Data

Extraction and Corpus Creation

Working with The College News proved to be a valuable but challenging process, even with the help of computational text analysis tools. In order to create our corpus, we used the Python library Beautiful Soup to scrape each issue’s transcript along with other metadata from the Tri-College Libraries Digital Collections website and save it as plain text. As is typical with Optical Character Recognition transcripts generated from scanned documents, our corpus includes many errors resulting from incorrectly recognized type.

In order to combat any issues that might arise from incorrect OCR — and make the corpus more grammatically homogenous and easily searchable — some team members wrote a python script that removes accents, symbols, hyphens, and random strings of characters from the text. Our clean corpus is available on our GitHub repository for anyone to use.

Our team used a variety of tools and methods to analyze it and extract data, including the python natural language processing libraries NLTK (Natural Language Toolkit) and spaCy and Scott Enderle’s Topic Modeling Tool.

This website showcases a few of the various visualizations and projects we have created, including a map of all locations mentioned, a graph of political topics discussed in the newspaper in the 1950s and 1960s, and a wooden tactile map featuring data from commencement issues. Each of the Digital Scholarship Summer Fellows also created an individual visualization project relevent to their interests.

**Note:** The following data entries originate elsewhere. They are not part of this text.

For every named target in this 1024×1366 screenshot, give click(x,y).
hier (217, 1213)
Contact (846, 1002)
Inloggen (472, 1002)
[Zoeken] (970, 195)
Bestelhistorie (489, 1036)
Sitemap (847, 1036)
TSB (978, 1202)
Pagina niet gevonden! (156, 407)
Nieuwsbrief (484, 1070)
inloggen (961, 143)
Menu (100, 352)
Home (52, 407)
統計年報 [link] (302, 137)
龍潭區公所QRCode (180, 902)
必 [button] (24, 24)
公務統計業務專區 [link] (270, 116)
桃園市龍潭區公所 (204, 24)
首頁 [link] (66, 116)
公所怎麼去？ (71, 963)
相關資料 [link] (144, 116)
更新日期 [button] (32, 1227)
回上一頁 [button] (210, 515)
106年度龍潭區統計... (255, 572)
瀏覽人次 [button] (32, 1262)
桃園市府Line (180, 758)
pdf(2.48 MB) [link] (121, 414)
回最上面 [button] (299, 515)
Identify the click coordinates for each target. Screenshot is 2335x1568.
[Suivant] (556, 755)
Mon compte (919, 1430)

This chart shows the length of each College News issue. Hover over a bubble to learn more about each issue, including its date, volume and number, wordcount, number of pages, and its object identifier in the digital collection. Click on a bubble to access a link to that issue on the Tri-College Libraries Digital Collections website. The data represented includes library metadata scraped from the Digital Collections site, as well as data on wordcount of each issue extracted using the NLTK. The visualization is a Vega-Lite javascript graph created using the Python library Altair(see the data here).